**SUPPLIED RECORDS**

***

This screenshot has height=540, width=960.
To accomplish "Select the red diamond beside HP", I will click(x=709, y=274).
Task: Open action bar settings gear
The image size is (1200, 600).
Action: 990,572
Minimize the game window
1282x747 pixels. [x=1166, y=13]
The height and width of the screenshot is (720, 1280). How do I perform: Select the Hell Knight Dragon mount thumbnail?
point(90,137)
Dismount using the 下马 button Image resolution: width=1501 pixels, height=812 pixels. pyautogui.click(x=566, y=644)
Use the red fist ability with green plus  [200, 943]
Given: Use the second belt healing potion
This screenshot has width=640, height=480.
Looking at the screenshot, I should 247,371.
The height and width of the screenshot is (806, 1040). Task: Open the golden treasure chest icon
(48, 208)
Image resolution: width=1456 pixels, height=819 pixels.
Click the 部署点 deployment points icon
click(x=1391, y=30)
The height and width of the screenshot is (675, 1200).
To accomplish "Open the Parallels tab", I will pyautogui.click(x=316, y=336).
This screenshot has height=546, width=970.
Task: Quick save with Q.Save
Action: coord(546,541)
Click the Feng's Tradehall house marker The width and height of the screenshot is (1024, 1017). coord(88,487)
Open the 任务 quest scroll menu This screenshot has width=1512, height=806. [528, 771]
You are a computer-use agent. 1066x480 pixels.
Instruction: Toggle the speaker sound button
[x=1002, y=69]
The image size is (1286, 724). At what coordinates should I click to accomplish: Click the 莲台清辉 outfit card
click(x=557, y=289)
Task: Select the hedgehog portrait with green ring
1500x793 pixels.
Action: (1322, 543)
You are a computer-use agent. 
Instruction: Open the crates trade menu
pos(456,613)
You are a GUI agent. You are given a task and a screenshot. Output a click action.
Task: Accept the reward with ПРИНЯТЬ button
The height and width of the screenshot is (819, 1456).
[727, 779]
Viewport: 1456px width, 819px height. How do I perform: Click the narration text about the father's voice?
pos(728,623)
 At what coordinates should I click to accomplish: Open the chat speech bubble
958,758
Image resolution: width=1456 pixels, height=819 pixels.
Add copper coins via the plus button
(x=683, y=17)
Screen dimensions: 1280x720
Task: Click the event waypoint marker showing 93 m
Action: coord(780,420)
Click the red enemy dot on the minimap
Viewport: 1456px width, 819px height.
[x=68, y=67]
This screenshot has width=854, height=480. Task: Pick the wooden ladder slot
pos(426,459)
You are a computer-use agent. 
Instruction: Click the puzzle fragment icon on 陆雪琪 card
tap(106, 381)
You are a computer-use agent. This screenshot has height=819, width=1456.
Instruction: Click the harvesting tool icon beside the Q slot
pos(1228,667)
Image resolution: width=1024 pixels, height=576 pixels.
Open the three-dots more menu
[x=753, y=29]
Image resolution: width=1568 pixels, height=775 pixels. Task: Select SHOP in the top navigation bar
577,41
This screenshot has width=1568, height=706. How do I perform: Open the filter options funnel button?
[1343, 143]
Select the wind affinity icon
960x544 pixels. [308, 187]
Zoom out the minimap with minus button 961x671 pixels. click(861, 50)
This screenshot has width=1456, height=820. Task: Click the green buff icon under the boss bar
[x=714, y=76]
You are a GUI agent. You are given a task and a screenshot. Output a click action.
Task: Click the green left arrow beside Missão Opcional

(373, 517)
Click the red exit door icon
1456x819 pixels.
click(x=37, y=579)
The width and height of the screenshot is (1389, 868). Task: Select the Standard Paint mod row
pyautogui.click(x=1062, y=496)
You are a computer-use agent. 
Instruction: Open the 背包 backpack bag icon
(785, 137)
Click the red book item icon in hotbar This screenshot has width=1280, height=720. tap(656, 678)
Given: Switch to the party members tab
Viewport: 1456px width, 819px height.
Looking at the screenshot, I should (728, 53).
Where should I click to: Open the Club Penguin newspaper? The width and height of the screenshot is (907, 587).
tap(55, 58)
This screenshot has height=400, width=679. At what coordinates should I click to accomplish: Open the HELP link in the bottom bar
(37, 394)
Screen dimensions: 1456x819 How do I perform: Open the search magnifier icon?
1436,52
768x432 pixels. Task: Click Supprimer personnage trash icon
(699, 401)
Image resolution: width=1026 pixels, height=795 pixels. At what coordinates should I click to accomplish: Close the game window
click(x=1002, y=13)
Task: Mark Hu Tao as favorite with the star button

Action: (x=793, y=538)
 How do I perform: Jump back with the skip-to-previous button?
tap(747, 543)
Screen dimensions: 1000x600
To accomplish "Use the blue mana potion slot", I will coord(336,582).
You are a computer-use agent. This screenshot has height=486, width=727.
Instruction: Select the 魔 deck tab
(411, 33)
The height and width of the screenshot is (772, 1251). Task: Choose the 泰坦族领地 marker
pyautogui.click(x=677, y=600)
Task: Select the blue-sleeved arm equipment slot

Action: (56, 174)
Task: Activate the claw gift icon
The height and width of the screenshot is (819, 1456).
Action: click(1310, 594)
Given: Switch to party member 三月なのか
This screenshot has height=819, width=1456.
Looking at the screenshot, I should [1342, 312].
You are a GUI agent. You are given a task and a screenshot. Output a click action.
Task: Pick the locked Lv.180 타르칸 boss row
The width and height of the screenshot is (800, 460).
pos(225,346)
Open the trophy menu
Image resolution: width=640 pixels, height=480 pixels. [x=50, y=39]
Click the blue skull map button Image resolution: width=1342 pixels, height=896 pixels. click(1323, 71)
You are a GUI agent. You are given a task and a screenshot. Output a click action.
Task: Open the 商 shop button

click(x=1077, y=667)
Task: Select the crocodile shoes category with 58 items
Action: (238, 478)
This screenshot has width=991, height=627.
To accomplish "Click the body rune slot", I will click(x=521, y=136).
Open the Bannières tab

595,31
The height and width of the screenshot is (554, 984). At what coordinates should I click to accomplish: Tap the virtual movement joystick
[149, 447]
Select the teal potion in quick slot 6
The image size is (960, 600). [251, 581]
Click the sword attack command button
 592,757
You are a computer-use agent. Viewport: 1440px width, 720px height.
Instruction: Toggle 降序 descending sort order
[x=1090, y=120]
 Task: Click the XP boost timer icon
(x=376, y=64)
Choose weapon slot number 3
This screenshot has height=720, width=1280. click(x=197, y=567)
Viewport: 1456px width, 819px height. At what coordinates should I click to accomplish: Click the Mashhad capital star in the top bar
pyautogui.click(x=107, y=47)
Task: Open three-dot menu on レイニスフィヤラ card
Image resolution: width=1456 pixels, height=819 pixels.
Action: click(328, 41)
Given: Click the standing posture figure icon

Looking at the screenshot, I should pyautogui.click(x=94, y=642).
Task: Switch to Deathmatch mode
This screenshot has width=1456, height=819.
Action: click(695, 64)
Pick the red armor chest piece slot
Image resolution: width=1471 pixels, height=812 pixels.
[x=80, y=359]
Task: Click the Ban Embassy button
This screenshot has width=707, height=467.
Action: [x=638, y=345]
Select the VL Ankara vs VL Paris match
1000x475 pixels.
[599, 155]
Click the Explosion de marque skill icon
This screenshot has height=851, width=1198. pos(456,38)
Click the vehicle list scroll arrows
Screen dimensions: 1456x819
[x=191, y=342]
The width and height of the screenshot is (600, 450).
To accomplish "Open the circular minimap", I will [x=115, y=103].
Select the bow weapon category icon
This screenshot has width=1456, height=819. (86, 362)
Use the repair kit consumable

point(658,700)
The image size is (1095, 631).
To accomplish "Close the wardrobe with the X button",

***

Could you copy out all of the entries above, line for line, with nothing changed?

**TASK RESULT**
This screenshot has height=540, width=960.
To accomplish "Select the red diamond beside HP", I will click(x=709, y=274).
Task: Open action bar settings gear
The image size is (1200, 600).
Action: 990,572
Minimize the game window
1282x747 pixels. [x=1166, y=13]
The height and width of the screenshot is (720, 1280). How do I perform: Select the Hell Knight Dragon mount thumbnail?
point(90,137)
Dismount using the 下马 button Image resolution: width=1501 pixels, height=812 pixels. pyautogui.click(x=566, y=644)
Use the red fist ability with green plus  [200, 943]
Given: Use the second belt healing potion
This screenshot has width=640, height=480.
Looking at the screenshot, I should 247,371.
The height and width of the screenshot is (806, 1040). Task: Open the golden treasure chest icon
(48, 208)
Image resolution: width=1456 pixels, height=819 pixels.
Click the 部署点 deployment points icon
click(x=1391, y=30)
The height and width of the screenshot is (675, 1200).
To accomplish "Open the Parallels tab", I will pyautogui.click(x=316, y=336).
This screenshot has height=546, width=970.
Task: Quick save with Q.Save
Action: coord(546,541)
Click the Feng's Tradehall house marker The width and height of the screenshot is (1024, 1017). coord(88,487)
Open the 任务 quest scroll menu This screenshot has width=1512, height=806. [528, 771]
You are a computer-use agent. 1066x480 pixels.
Instruction: Toggle the speaker sound button
[x=1002, y=69]
The image size is (1286, 724). At what coordinates should I click to accomplish: Click the 莲台清辉 outfit card
click(x=557, y=289)
Task: Select the hedgehog portrait with green ring
1500x793 pixels.
Action: (1322, 543)
You are a computer-use agent. 
Instruction: Open the crates trade menu
pos(456,613)
You are a GUI agent. You are given a task and a screenshot. Output a click action.
Task: Accept the reward with ПРИНЯТЬ button
The height and width of the screenshot is (819, 1456).
[727, 779]
Viewport: 1456px width, 819px height. How do I perform: Click the narration text about the father's voice?
pos(728,623)
 At what coordinates should I click to accomplish: Open the chat speech bubble
958,758
Image resolution: width=1456 pixels, height=819 pixels.
Add copper coins via the plus button
(x=683, y=17)
Screen dimensions: 1280x720
Task: Click the event waypoint marker showing 93 m
Action: coord(780,420)
Click the red enemy dot on the minimap
Viewport: 1456px width, 819px height.
[x=68, y=67]
This screenshot has width=854, height=480. Task: Pick the wooden ladder slot
pos(426,459)
You are a computer-use agent. 
Instruction: Click the puzzle fragment icon on 陆雪琪 card
tap(106, 381)
You are a computer-use agent. This screenshot has height=819, width=1456.
Instruction: Click the harvesting tool icon beside the Q slot
pos(1228,667)
Image resolution: width=1024 pixels, height=576 pixels.
Open the three-dots more menu
[x=753, y=29]
Image resolution: width=1568 pixels, height=775 pixels. Task: Select SHOP in the top navigation bar
577,41
This screenshot has width=1568, height=706. How do I perform: Open the filter options funnel button?
[1343, 143]
Select the wind affinity icon
960x544 pixels. [308, 187]
Zoom out the minimap with minus button 961x671 pixels. click(861, 50)
This screenshot has width=1456, height=820. Task: Click the green buff icon under the boss bar
[x=714, y=76]
You are a GUI agent. You are given a task and a screenshot. Output a click action.
Task: Click the green left arrow beside Missão Opcional

(373, 517)
Click the red exit door icon
1456x819 pixels.
click(x=37, y=579)
The width and height of the screenshot is (1389, 868). Task: Select the Standard Paint mod row
pyautogui.click(x=1062, y=496)
You are a computer-use agent. 
Instruction: Open the 背包 backpack bag icon
(785, 137)
Click the red book item icon in hotbar This screenshot has width=1280, height=720. tap(656, 678)
Given: Switch to the party members tab
Viewport: 1456px width, 819px height.
Looking at the screenshot, I should (728, 53).
Where should I click to: Open the Club Penguin newspaper? The width and height of the screenshot is (907, 587).
tap(55, 58)
This screenshot has height=400, width=679. At what coordinates should I click to accomplish: Open the HELP link in the bottom bar
(37, 394)
Screen dimensions: 1456x819 How do I perform: Open the search magnifier icon?
1436,52
768x432 pixels. Task: Click Supprimer personnage trash icon
(699, 401)
Image resolution: width=1026 pixels, height=795 pixels. At what coordinates should I click to accomplish: Close the game window
click(x=1002, y=13)
Task: Mark Hu Tao as favorite with the star button

Action: (x=793, y=538)
 How do I perform: Jump back with the skip-to-previous button?
tap(747, 543)
Screen dimensions: 1000x600
To accomplish "Use the blue mana potion slot", I will coord(336,582).
You are a computer-use agent. This screenshot has height=486, width=727.
Instruction: Select the 魔 deck tab
(411, 33)
The height and width of the screenshot is (772, 1251). Task: Choose the 泰坦族领地 marker
pyautogui.click(x=677, y=600)
Task: Select the blue-sleeved arm equipment slot

Action: (56, 174)
Task: Activate the claw gift icon
The height and width of the screenshot is (819, 1456).
Action: click(1310, 594)
Given: Switch to party member 三月なのか
This screenshot has height=819, width=1456.
Looking at the screenshot, I should [1342, 312].
You are a GUI agent. You are given a task and a screenshot. Output a click action.
Task: Pick the locked Lv.180 타르칸 boss row
The width and height of the screenshot is (800, 460).
pos(225,346)
Open the trophy menu
Image resolution: width=640 pixels, height=480 pixels. [x=50, y=39]
Click the blue skull map button Image resolution: width=1342 pixels, height=896 pixels. click(1323, 71)
You are a GUI agent. You are given a task and a screenshot. Output a click action.
Task: Open the 商 shop button

click(x=1077, y=667)
Task: Select the crocodile shoes category with 58 items
Action: (238, 478)
This screenshot has width=991, height=627.
To accomplish "Click the body rune slot", I will click(x=521, y=136).
Open the Bannières tab

595,31
The height and width of the screenshot is (554, 984). At what coordinates should I click to accomplish: Tap the virtual movement joystick
[149, 447]
Select the teal potion in quick slot 6
The image size is (960, 600). [251, 581]
Click the sword attack command button
 592,757
You are a computer-use agent. Viewport: 1440px width, 720px height.
Instruction: Toggle 降序 descending sort order
[x=1090, y=120]
 Task: Click the XP boost timer icon
(x=376, y=64)
Choose weapon slot number 3
This screenshot has height=720, width=1280. click(x=197, y=567)
Viewport: 1456px width, 819px height. At what coordinates should I click to accomplish: Click the Mashhad capital star in the top bar
pyautogui.click(x=107, y=47)
Task: Open three-dot menu on レイニスフィヤラ card
Image resolution: width=1456 pixels, height=819 pixels.
Action: click(328, 41)
Given: Click the standing posture figure icon

Looking at the screenshot, I should pyautogui.click(x=94, y=642).
Task: Switch to Deathmatch mode
This screenshot has width=1456, height=819.
Action: click(695, 64)
Pick the red armor chest piece slot
Image resolution: width=1471 pixels, height=812 pixels.
[x=80, y=359]
Task: Click the Ban Embassy button
This screenshot has width=707, height=467.
Action: [x=638, y=345]
Select the VL Ankara vs VL Paris match
1000x475 pixels.
[599, 155]
Click the Explosion de marque skill icon
This screenshot has height=851, width=1198. pos(456,38)
Click the vehicle list scroll arrows
Screen dimensions: 1456x819
[x=191, y=342]
The width and height of the screenshot is (600, 450).
To accomplish "Open the circular minimap", I will [x=115, y=103].
Select the bow weapon category icon
This screenshot has width=1456, height=819. (86, 362)
Use the repair kit consumable

point(658,700)
The image size is (1095, 631).
To accomplish "Close the wardrobe with the X button",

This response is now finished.